Of course, the built environment will be key to our prospects. By now, you will be very familiar with the sector’s outsized contribution to global emissions counts. But the nature of the challenge varies across developed and developing world. Most estimations suggest that India will become the world’s most populous nation somewhere around the mid-point of this decade. Accordingly, the country is building rapidly so as to meet demand: roughly 75% of the buildings required by 2030 to accommodate the booming population do not yet exist. Servicing this need will undoubtedly be a huge undertaking, but it presents an equally huge opportunity. If managed wisely, with newfound industry knowledge on sustainability guiding the process, India can avoid the kind of carbon lock-in that poses such difficulty in legacy building stock elsewhere.
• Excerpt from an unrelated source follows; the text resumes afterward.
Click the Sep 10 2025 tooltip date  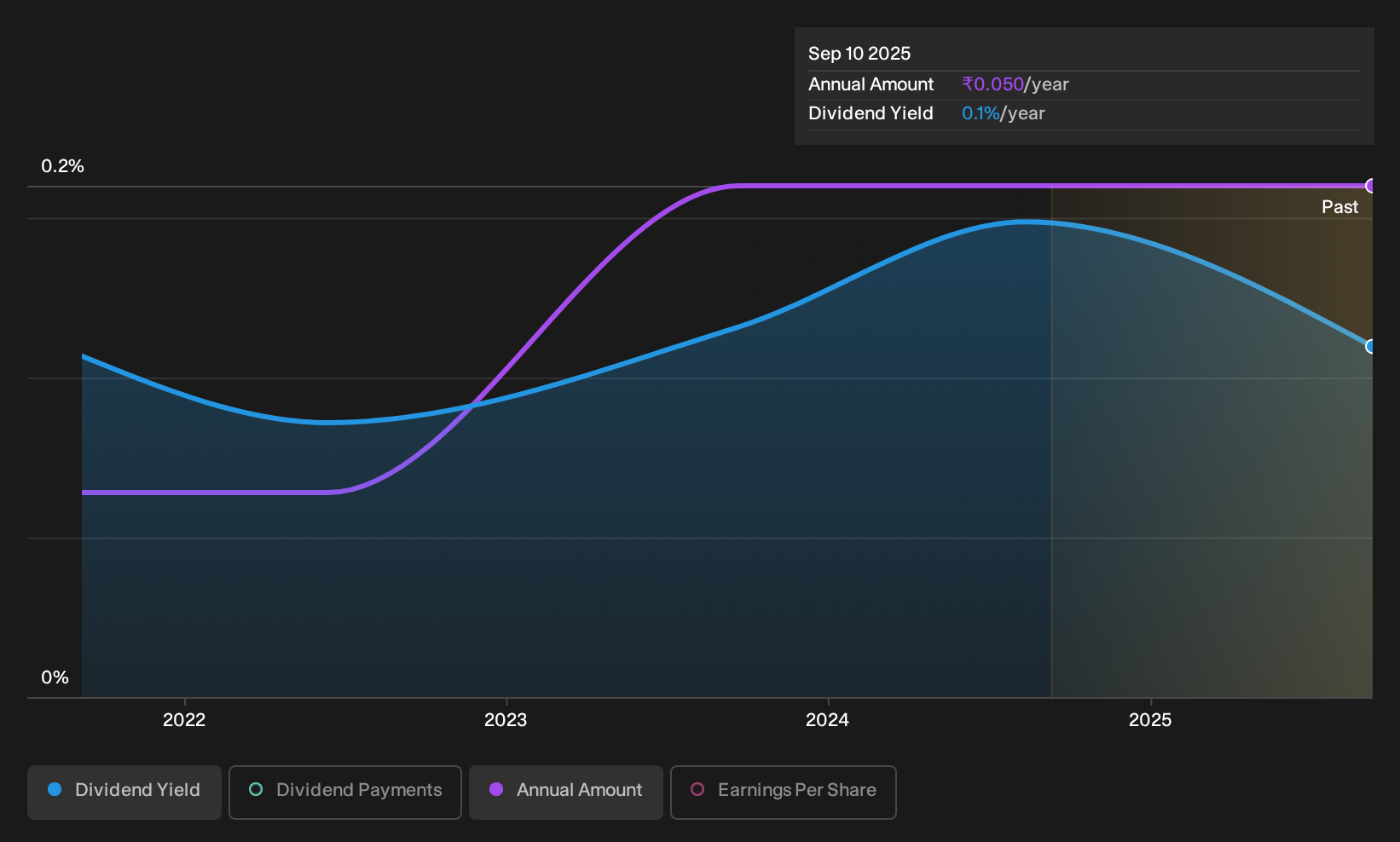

Indeed, it is this legacy stock that makes the decarbonisation puzzle so devilishly complex. In the developed world, where population numbers are relatively stable and the need to build is consequently less acute, today’s houses and offices will be tomorrow’s houses and offices. So says the Institute of Engineering and Technology, which projects that 80% of buildings currently in-use will still be in-use by 2050’s decarbonisation deadline day. By and large, these buildings – cherished homes and valued workplaces – pre-date modern green building standards. Quite simply, we cannot live without them. Equally, we cannot live with them in their current energy-profligate form.